These California wildflowers use seed banks to beat drought

In environments with highly variable climates, it can be a struggle for many plants to adapt and survive. Places that can be extremely wet one year and extremely dry the next require species to adapt to this variability. To that end, many species of wildflowers in these environments use seed banks as a survival tool, allowing them to keep a portion of their seeds dormant in the soil rather than spending them all at once. Ultimately, this helps ensure long-term survival.

California is one of those places where the climate can be extremely variable. A recent study, published in the journal Ecology, shows how resilient native wildflowers were during the state’s most recent drought. Researchers from the University of California, Davis analyzed over 22,000 seedlings from soil cores collected in Northern California during the fall of 2012 and 2014. Their findings showed that seeds from native wildflowers increased more than 200 percent underground, and aboveground growth increased 14 percent. They also found that seeds from exotic grasses decreased 52 percent and 39 percent belowground and aboveground, respectively.
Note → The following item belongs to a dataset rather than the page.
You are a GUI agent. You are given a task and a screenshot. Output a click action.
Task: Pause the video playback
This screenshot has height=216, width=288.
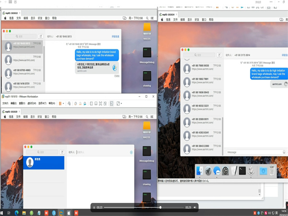tap(94, 207)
“Seed banking is a form of bet-hedging,” explains Marina LaForgia, a graduate student in the UC Davis Department of Plant Sciences and lead author of the study. “Wildflowers take on low risk but also low reward, whereas grasses are high-risk, high-reward plants. They’re not savers. They increase dramatically during wet years and decrease in dry years. Wildflowers are less dramatic. They are there, but they’re switching where they place the highest proportions of their population.”

The increases to wildflowers’ seed banks were even more significant amongst the drought-tolerant wildflowers. Belowground, these wildflowers increased seed banks by 263 percent, while wildflowers that are intolerant to drought increased their seed bank by 119 percent.

“Even wildflowers that are considered intolerant to drought appeared resilient to a single extreme drought event,” says LaForgia. “However, more frequent, severe or prolonged future droughts could eventually exceed these native species’ capacity to put more and more seeds into the seed bank for their long-term survival.”

The findings from this study indicate that native wildflowers should be used as an integral part of future restoration strategies. Along with their resilience to drought, they’re not too hard on the eyes either.